**PROBLEM**
Rewrite the records from the first line through the line containing "tap(892, 502)", inclusive, changing "Description" to "Comments" and leaving everything else as it is.

**PROVIDED ENTRIES**

● ● ● ●

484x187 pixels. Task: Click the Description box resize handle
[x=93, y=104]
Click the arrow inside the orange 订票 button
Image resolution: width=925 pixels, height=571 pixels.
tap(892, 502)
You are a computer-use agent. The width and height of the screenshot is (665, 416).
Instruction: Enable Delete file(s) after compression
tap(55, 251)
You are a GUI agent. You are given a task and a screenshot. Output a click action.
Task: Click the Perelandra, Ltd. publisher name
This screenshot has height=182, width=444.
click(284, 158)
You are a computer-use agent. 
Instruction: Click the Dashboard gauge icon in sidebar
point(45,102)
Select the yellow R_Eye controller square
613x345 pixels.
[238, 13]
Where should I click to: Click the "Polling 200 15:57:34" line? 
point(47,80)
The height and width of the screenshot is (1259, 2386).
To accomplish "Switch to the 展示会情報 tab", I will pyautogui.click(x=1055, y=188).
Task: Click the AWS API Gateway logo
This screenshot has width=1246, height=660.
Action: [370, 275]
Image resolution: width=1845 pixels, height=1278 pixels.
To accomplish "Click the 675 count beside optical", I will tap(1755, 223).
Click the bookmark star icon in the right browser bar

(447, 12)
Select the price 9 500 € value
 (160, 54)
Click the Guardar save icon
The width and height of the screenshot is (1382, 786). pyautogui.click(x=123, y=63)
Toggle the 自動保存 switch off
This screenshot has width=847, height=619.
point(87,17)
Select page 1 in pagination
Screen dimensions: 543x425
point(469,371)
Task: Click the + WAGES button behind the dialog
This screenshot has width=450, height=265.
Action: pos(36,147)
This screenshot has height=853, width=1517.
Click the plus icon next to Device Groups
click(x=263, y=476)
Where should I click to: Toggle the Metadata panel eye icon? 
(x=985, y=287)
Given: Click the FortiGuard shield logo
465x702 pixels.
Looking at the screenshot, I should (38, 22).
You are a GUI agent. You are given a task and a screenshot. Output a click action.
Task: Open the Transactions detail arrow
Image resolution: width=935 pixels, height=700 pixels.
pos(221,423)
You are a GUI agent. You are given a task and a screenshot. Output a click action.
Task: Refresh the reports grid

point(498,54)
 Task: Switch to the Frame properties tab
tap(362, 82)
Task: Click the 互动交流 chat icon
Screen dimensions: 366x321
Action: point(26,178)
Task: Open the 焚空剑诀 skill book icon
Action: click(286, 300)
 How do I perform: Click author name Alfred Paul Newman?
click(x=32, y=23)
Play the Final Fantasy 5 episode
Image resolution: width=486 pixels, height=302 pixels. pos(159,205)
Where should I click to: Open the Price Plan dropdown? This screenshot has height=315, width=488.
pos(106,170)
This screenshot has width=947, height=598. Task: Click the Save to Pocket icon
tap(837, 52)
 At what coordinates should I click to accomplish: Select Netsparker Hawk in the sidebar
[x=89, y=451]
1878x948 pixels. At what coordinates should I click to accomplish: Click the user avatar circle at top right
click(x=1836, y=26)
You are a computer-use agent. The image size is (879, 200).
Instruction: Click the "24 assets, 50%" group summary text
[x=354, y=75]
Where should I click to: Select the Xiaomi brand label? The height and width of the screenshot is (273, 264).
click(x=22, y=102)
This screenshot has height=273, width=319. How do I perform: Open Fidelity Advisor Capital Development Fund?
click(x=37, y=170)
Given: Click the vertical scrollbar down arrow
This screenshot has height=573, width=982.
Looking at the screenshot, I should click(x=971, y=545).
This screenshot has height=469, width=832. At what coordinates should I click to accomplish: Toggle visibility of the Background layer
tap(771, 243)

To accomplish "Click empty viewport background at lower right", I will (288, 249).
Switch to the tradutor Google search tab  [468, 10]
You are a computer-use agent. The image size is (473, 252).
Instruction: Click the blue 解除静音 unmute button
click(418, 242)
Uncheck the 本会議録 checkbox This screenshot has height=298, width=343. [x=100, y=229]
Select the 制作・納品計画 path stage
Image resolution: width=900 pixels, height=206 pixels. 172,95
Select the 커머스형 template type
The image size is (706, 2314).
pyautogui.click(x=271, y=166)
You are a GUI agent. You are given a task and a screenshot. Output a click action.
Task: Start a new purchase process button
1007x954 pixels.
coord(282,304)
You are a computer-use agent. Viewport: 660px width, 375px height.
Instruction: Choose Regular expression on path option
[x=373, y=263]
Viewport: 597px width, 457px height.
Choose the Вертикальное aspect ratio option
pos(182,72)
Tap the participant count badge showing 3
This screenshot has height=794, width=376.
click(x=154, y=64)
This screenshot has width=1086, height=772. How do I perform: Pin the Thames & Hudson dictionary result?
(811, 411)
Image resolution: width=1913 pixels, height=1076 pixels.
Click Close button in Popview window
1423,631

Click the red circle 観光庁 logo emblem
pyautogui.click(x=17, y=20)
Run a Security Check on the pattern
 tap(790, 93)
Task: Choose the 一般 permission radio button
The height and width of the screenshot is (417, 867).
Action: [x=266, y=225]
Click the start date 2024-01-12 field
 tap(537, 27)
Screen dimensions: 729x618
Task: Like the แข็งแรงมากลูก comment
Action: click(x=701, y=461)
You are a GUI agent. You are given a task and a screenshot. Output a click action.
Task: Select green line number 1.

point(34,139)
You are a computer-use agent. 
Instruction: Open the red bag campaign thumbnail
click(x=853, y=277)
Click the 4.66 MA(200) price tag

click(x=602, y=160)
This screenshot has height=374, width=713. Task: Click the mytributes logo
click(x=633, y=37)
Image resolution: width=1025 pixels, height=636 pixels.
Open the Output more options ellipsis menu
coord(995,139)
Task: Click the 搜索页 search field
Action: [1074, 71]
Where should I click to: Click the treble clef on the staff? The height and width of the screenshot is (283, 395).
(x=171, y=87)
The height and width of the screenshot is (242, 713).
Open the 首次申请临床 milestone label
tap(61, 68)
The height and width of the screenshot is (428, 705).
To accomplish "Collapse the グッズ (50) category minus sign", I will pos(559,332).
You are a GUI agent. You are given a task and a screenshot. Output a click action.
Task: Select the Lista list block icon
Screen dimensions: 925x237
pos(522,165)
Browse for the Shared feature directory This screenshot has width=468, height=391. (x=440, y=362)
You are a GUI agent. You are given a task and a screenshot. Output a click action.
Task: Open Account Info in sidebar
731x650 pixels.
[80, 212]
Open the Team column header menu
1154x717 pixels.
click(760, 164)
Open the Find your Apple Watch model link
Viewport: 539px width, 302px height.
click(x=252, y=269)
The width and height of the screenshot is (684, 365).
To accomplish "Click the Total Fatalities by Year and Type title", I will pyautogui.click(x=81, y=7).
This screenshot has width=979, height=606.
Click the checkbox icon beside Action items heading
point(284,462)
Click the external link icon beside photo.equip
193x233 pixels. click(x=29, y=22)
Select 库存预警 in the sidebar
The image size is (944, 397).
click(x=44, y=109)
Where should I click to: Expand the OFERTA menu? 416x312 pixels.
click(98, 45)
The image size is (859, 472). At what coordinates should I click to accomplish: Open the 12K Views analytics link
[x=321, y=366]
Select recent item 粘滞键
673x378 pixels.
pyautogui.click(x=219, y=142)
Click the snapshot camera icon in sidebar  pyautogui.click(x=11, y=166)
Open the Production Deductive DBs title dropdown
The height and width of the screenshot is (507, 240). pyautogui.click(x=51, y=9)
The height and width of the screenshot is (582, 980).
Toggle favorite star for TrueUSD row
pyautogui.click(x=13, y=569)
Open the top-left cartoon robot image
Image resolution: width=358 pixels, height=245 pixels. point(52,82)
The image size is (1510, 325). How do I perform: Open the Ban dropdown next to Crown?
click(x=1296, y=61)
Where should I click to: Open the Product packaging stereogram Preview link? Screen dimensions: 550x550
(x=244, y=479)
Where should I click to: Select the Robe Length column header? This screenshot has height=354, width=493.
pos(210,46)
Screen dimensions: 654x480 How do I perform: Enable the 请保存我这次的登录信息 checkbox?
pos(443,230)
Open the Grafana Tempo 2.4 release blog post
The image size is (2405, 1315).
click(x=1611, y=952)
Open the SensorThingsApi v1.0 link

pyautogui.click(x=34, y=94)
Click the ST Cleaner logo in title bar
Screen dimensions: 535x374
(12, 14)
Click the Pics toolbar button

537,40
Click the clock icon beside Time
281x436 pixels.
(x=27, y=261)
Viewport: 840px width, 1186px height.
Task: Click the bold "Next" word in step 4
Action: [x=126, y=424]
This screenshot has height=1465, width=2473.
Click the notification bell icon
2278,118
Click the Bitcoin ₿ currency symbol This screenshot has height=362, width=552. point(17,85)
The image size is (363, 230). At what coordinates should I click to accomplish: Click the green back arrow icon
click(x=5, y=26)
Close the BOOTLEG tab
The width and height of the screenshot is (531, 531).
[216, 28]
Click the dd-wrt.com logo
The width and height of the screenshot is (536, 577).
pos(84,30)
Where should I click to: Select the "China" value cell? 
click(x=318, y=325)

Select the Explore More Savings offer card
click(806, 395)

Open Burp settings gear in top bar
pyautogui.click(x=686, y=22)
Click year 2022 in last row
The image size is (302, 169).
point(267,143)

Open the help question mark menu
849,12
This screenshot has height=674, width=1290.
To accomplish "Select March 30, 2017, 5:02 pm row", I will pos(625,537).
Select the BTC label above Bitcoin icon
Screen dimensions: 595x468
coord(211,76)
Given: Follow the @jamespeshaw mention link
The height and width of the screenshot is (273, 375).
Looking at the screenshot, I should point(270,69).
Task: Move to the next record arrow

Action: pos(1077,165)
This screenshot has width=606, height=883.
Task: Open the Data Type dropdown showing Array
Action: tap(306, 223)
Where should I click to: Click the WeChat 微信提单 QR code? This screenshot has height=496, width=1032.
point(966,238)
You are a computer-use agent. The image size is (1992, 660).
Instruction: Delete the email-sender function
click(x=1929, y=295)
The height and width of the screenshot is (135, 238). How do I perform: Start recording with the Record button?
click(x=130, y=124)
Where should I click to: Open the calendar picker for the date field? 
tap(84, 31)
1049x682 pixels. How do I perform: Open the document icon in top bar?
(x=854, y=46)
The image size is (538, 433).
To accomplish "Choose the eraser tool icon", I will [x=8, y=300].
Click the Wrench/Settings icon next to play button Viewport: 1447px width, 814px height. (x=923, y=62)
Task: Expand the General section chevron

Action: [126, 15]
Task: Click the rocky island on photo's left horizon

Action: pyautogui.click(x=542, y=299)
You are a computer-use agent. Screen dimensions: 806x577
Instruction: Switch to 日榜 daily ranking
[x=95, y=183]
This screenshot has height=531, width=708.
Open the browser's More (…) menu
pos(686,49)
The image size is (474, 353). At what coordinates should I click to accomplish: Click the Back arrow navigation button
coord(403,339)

● ● ● ●

**RESULT OF THIS TASK**
484x187 pixels. Task: Click the Comments box resize handle
[x=93, y=104]
Click the arrow inside the orange 订票 button
Image resolution: width=925 pixels, height=571 pixels.
tap(892, 502)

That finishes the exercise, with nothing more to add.